[image:12389 align=left hspace=1]A gum-resin from Garcinia hanbu'rii Hooker filius.
BOTANICAL CHARACTERISTICS.—The gamboge tree has dioecious flowers and a foliage resembling that of laurel. Flowers yellow; male flowers in axillaryclusters, on short, one-flowered pedicels. Female flowers sessile. Fruit a berry, about the size of a large cherry, reddish-brown, containing a sweet pulp.
HABITAT.—Anam, Camboja, Siam, and Cochin-China.
DESCRIPTION OF DRUG.—Lumps, or cylindrical sticks (pipes), 25 to 50 mm. (1 to 2 in.) in diameter, and 100 to 200 mm. (4 to 8 in.) in length, striated lengthwise by impressions from the bamboo in which it is collected. Externally, grayish-brown. It has a smooth, conchoidal fracture of a waxy luster and orange-red in color. The powder is bright yellow and sometimes adheres to the drug, giving it a yellow appearance. Taste at first mild, afterward very acrid; odor irritating, sternutatory. The cake or lump gamboge is sold in masses weighing two or three pounds. It is less uniform, less brittle, and is sometimes called "coarse gamboge." Adulterated specimens are easily recognized by their general inferior appearance, by the grayish or bronze appearance of a broken surface, and by giving a blue or green color with iodine when starch is one of the impurities. Pure gamboge is completely soluble by successive treatment with ether or alcohol and then water.

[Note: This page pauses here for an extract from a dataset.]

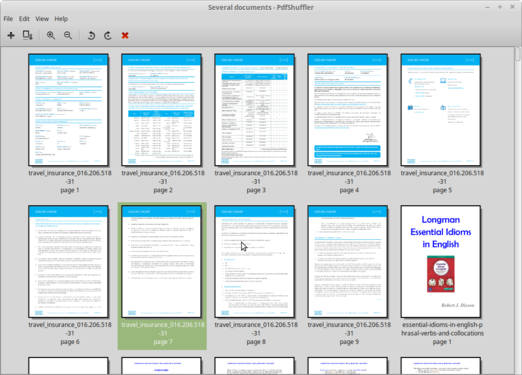522x375 pixels.
Task: Open the Help menu
Action: point(61,19)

CONSTITUENTS.—A bright yellow resin (gambogic acid) 73 per cent., soluble in alcohol and ether, turned to a red color by alkalies, and black-brown by ferric chloride; gum 16 to 26 per cent., which, with the resin and hot water, forms a yellow emulsion; wax 4 per cent. and ash not more than 2 per cent.
ACTION AND USES.—A drastic hydragogue cathartic, but so liable to produce vomiting and griping that its action is usually modified by combining it with other milder purgatives. Dose: 1/2 to 5 gr. (0.0324 to 0.3 Gm.), generally in pill form.
Pilulae Catharticae Compositae Dose: 2 to 5 pills.